- **Задание 1**
Назовите все предметы одежды, которые упоминаются в отрывке о Дагестане.
- **Задание 2**
Перепишите дословно часть отрывка о Дагестане от слов «Дагестан вёл войну» до слов «и хвала Аллаху!».

- **Отрывок**
---

Дагестан вёл войну с радикальным исламизмом почти два десятилетия и только в последние годы вздохнул спокойно. На рост количества мечетей (молельных комнат и мечетей в Дагестане только официально 2700 (!) и проповедников в Telegram-каналах, на вдруг ставшие модными хиджабы, чёрные абайи и никабы, на внезапную строгость нравов и нетерпимость к слабостям ближних власти старались не обращать внимания. Не стреляют, не взрывают — и хвала Аллаху!

---

- **Строки данных**

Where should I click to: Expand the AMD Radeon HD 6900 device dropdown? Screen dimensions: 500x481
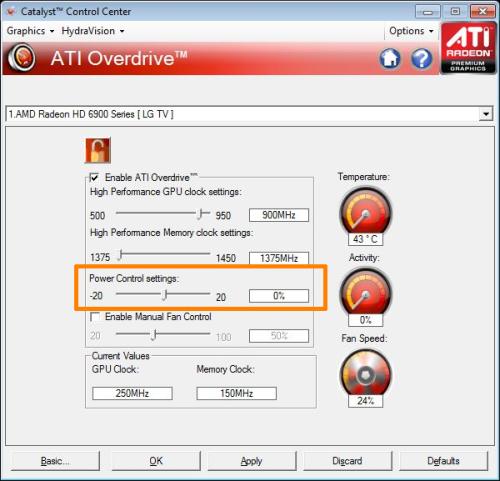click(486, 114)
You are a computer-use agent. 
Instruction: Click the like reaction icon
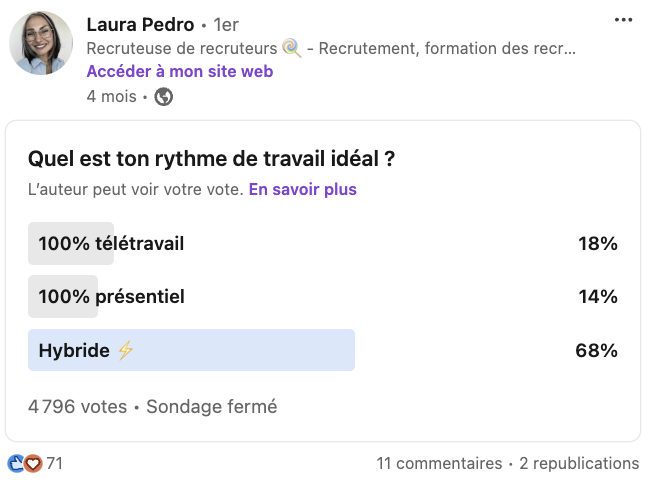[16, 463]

---

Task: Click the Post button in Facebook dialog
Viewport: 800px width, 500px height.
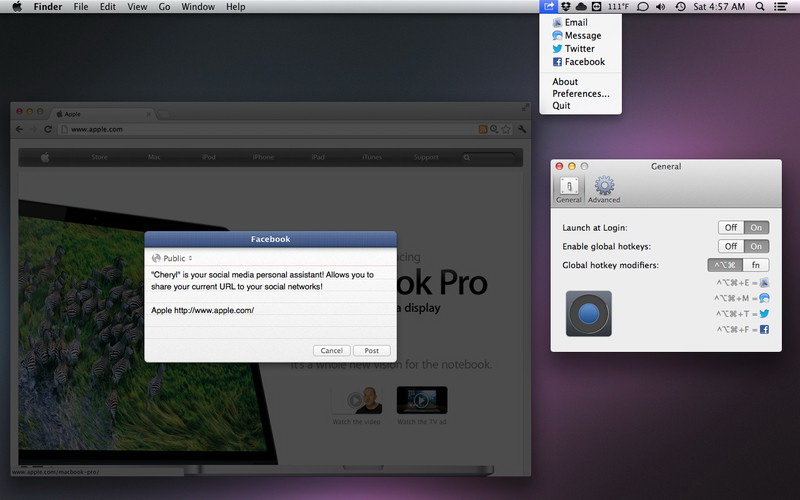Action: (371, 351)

---

- **Ответ 1**
хиджабы, чёрные абайи, никабы

- **Ответ 2**
Дагестан вёл войну с радикальным исламизмом почти два десятилетия и только в последние годы вздохнул спокойно. На рост количества мечетей (молельных комнат и мечетей в Дагестане только официально 2700 (!) и проповедников в Telegram-каналах, на вдруг ставшие модными хиджабы, чёрные абайи и никабы, на внезапную строгость нравов и нетерпимость к слабостям ближних власти старались не обращать внимания. Не стреляют, не взрывают — и хвала Аллаху!